## EXCERPTED TEXT:

● ● ●

As regular CFZ-watchers will know, for some time Corinna has been doing a column for Animals & Men and a regular segment on On The Track... particularly about out-of-place birds and rare vagrants. There seem to be more and more bird stories from all over the world hitting the news these days so, to make room for them all - and to give them all equal and worthy coverage - she has set up this new blog to cover all things feathery and Fortean.

Thursday 23 June 2016

Has bird watcher finally captured rare albino blackbirds on camera?

17:40, 13 JUN 2016
UPDATED 17:40, 13 JUN 2016
BY PETE BAINBRIDGE , JOSH PEACHEY

Paul Gartley has spent a month trying to get footage of the birds

A bird watcher who spent a month trying to film an elusive species believes he has finally captured them on camera.

Paul Gartley says he repeatedly saw a group of albino blackbirds in the early morning as he walked his dog in Irlams o’ th’ Height, Salford , but wanted to gather some hard evidence.

● ● ●

[Items listed in a dataset]
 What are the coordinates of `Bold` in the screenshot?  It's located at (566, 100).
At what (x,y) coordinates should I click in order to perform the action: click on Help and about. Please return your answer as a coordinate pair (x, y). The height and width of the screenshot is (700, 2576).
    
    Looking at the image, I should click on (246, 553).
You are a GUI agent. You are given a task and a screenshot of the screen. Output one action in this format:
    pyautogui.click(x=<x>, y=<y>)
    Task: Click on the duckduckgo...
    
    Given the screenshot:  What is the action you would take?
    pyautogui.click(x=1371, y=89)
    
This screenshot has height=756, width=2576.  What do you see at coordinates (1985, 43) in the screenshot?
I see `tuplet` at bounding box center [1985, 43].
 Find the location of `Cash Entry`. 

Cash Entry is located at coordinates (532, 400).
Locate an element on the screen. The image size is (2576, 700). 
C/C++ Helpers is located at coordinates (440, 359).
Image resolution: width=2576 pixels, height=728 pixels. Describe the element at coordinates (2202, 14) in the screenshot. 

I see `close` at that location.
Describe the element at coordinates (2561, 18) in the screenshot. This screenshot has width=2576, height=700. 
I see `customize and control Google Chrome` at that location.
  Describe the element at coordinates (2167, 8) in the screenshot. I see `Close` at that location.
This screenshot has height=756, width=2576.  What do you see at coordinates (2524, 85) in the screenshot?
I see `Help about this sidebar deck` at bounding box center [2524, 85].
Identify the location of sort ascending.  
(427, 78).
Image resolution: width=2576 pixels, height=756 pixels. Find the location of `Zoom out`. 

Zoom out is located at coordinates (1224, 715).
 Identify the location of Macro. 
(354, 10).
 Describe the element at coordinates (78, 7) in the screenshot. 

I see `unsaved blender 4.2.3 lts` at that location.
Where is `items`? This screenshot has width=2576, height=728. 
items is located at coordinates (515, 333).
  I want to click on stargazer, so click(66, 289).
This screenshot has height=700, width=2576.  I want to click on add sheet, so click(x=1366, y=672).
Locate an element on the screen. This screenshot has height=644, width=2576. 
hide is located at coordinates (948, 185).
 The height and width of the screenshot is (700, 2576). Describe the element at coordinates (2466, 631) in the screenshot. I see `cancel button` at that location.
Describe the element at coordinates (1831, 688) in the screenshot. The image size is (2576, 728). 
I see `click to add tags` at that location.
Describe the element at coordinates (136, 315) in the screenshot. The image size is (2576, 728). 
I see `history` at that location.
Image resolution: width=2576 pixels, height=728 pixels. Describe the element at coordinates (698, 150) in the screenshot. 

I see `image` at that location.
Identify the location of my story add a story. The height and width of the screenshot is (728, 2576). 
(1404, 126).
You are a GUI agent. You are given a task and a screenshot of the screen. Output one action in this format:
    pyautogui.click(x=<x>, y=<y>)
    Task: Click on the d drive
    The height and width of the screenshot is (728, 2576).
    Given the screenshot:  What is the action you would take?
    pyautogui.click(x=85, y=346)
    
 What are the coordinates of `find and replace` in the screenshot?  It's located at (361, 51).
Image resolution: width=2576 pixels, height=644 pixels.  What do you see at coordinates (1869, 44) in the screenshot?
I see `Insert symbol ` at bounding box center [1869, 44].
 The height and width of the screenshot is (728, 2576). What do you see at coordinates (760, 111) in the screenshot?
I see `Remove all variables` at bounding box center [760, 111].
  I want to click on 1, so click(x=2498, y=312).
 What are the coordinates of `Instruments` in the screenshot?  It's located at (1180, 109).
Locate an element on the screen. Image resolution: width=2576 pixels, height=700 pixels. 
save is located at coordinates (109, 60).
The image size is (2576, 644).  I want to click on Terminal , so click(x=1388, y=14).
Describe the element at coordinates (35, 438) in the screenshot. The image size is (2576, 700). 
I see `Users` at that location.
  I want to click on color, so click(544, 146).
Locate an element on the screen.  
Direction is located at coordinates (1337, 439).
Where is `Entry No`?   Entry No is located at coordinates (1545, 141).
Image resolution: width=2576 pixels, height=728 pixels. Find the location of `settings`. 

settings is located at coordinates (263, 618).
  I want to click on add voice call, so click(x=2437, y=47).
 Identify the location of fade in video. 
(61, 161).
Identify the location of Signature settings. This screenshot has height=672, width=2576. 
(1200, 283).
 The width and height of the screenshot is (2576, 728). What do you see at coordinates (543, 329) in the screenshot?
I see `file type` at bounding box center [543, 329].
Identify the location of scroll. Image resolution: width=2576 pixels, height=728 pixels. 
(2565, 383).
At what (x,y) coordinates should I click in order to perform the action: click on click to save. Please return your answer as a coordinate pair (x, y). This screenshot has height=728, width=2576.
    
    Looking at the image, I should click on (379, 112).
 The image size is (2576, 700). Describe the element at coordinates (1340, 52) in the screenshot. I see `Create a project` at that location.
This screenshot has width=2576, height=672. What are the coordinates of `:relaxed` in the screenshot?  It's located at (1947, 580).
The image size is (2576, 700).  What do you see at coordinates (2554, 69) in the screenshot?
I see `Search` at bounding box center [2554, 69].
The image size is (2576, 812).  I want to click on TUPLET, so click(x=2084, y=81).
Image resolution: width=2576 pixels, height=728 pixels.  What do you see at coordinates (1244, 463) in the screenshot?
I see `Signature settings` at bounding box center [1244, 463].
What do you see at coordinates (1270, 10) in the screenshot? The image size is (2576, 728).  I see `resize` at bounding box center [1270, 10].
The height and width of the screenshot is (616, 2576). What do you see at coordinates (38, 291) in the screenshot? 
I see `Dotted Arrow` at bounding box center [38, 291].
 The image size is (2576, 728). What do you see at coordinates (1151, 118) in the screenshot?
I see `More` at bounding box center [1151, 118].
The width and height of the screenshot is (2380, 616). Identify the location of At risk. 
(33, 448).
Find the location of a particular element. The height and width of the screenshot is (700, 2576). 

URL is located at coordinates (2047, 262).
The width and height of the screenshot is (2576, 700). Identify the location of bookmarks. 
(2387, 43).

● ● ●

## PROMPT A:
Using the albino blackbird text, decide whether each statement agrees with it: (i) Paul Gartley spent a month trying to film the birds; (ii) he saw the birds while walking his dog in the evening; (iii) the article was updated on a later day than it was first posted. Answer yes or no for each, quoting the words of the text that decide it.
## PROMPT B:
Write the next part of the albino blackbird text, starting after its last sentence.

## EXERCISE OUTPUT A:
(i) Yes: "Paul Gartley has spent a month trying to get footage of the birds"
(ii) No: "he repeatedly saw a group of albino blackbirds in the early morning as he walked his dog"
(iii) No: "17:40, 13 JUN 2016" and "UPDATED 17:40, 13 JUN 2016"

## EXERCISE OUTPUT B:
Paul, 42, thinks he finally caught the birds on his mobile phone as he walked on Bolton Road playing fields.

He told M.E.N: “I only saw them very early, between 4am and 7am in the morning. They hang around with others and I read online that they only last about a month in the wild because they stick out to predators.

"They bounce off as soon as you get within 50 yards of them but two weeks ago I managed to get close in my car and watch them for a couple hours.”

Albinism is often genetically inherited, and is a recessive characteristic, leading to rare numbers and very few of them surviving in the wild.